Technical red flags
Technical red flags are potential vulnerabilities in a protocol’s code or system design – the kind that could be exploited, hacked, or misused. These risks come from how the smart contracts are written or how much control is centralized in the system architecture.
Because DeFi is powered entirely by code (and that code often holds millions in assets), even a small bug can lead to catastrophic losses. That’s why Shift maintains a detailed checklist of known technical risks, based on real-world exploits, audit reports, and incident analysis.
Common red flags include missing security checks, centralized admin privileges, outdated libraries, or contracts using dangerous patterns like delegatecall. Shift’s risk team reviews every protocol and asset for these issues before investing, using both internal reviews and third-party audits.
The key question here is simple: can this system be directly manipulated or broken through its code? If the answer is yes, Shift either avoids it or puts strong safeguards in place.
Common technical risk checks
Vector
Red flag
Key question to assess risk
Max rating
Centralization
Roles
Are there privileged roles in the contract?
BBB
Internal checks
Actions on behalf of other users
Can any function act on behalf of another user?
BB
Internal checks
Checks before operation
Are all critical checks performed before executing a function?
BB
Internal checks
Checks bypass
Can arguments or edge cases bypass security checks?
B
Math vulnerability
Complex math
Does the contract avoid unnecessary complex math operations?
AAA
Math vulnerability
Overflow / Underflow
Is the contract written in Solidity ^0.8.0+, uses SafeMath, or Vyper?
BBB
Other
Virtual simulations
Are there no simulations that adjust balances without real assets?
BBB
Other
Approve to other smart contract
Are approve() calls to external contracts avoided?
BBB
Re-entrancy Vulnerability
Checks-Effects-Interaction
Does the contract follow the checks–effects–interactions pattern?
A
Re-entrancy Vulnerability
Re-entrancy guard
Are external calls protected by a re-entrancy guard?
BBB
Smart-Contract Upgrade Threat
DELEGATECALL
Does the contract avoid using delegatecall for logic execution?
AAA
Smart contract can be halted
Stability
Does the contract avoid logic that can fail under malicious input?
BB
Swap / LP Issues
Slippage
Are slippage controls in place for trades and LP actions?
BBB
Swap / LP Issues
Trusted platforms used
Are swaps limited to known, trusted protocols and pools?
BBB
Re-entrancy Vulnerability
Vyper version
Is the contract built using a safe version of Vyper (not 0.2.15–0.3.0)?
B
Centralization issue
Pause
Is there no admin ability to pause critical functions?
AA
Example: Technical audit of Aave V3 (Ethereum)
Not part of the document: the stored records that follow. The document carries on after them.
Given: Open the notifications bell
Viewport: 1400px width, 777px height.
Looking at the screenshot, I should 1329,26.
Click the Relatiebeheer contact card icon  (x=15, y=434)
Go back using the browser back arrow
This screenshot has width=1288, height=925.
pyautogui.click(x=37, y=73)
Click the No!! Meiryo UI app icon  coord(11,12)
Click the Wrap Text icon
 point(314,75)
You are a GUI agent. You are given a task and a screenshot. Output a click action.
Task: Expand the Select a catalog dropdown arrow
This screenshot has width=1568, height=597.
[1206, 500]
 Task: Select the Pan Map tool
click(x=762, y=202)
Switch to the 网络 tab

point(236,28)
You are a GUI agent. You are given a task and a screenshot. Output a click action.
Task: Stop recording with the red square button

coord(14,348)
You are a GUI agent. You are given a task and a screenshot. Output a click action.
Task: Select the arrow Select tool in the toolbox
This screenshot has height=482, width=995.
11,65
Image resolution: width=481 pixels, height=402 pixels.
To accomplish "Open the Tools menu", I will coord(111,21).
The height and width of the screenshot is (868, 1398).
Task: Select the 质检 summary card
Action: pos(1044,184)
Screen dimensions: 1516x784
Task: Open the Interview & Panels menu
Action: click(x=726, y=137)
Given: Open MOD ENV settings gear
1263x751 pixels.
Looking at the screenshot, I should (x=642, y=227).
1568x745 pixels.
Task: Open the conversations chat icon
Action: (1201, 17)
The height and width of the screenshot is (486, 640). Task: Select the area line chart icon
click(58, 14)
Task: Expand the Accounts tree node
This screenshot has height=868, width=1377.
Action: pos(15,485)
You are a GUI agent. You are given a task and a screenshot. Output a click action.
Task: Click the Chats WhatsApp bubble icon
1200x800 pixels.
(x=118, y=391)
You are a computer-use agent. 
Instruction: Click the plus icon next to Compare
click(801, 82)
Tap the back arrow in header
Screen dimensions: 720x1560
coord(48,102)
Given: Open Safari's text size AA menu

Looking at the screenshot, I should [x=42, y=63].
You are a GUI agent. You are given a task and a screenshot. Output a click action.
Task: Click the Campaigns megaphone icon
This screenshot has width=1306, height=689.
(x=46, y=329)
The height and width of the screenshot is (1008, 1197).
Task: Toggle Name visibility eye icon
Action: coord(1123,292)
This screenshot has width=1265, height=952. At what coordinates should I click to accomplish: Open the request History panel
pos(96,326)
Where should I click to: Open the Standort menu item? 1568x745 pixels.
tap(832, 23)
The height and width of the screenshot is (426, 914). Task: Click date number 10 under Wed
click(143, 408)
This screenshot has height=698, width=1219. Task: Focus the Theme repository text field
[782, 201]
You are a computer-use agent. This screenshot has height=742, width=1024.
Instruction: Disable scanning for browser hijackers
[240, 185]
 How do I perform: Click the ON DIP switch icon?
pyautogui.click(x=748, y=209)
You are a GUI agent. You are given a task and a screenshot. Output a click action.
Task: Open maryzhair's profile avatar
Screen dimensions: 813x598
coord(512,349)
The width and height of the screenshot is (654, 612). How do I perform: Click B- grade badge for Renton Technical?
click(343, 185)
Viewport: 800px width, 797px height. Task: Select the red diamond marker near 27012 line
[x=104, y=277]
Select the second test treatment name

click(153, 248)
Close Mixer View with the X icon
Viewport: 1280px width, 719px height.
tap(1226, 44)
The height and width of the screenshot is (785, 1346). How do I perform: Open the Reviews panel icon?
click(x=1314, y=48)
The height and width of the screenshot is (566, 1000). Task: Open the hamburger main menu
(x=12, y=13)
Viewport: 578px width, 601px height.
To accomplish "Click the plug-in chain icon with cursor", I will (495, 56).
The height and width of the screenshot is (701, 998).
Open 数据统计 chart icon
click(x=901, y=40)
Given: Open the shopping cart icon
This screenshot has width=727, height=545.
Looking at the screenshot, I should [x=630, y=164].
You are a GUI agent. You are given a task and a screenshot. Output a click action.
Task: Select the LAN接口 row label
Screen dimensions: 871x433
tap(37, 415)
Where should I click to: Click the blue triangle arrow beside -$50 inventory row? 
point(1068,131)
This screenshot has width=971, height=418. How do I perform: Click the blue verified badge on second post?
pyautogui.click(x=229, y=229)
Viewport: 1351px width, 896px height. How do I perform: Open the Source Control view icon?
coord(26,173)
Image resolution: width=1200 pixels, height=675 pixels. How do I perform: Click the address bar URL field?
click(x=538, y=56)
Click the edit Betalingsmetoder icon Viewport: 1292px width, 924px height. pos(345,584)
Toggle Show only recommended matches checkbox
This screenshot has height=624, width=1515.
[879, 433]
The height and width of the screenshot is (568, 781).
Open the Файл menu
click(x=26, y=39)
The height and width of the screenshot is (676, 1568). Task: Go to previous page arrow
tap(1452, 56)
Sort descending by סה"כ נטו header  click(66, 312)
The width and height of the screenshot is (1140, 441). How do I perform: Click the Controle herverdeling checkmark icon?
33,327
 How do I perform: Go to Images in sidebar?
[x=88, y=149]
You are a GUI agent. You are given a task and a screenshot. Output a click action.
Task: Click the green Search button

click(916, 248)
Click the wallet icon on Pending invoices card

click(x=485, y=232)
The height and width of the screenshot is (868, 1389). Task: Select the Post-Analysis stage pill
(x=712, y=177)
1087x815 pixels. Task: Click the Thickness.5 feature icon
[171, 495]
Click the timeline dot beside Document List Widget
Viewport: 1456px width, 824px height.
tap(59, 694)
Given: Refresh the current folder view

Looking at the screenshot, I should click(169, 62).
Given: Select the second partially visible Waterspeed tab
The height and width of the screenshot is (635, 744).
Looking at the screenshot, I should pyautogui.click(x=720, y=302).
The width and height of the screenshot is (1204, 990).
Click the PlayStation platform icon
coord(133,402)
Let’s look at how Shift evaluates technical risk in Aave V3 on Ethereum:
Centralization risk
Certain key functions can be changed by an admin. While this introduces centralization, changes are delayed by a 1-day timelock, offering a degree of protection.
Mitigation: a trigger is set to monitor all Aave V3 timelock transactions.
Upgradeability risk
Aave uses proxy contracts and
delegatecallto run logic from upgradeable contracts. This setup is managed by a timelock but still poses risk.Mitigation: another trigger monitors upgrade activity through the timelock.
Pause function risk
The admin can pause core actions like collateral withdrawals. There are no built-in technical safeguards to prevent abuse of this function.
Despite these red flags, Shift applies protective triggers and balances this data with economic and governance factors. In Aave V3’s case, the technical risk is considered manageable, contributing to an overall risk rating of AA.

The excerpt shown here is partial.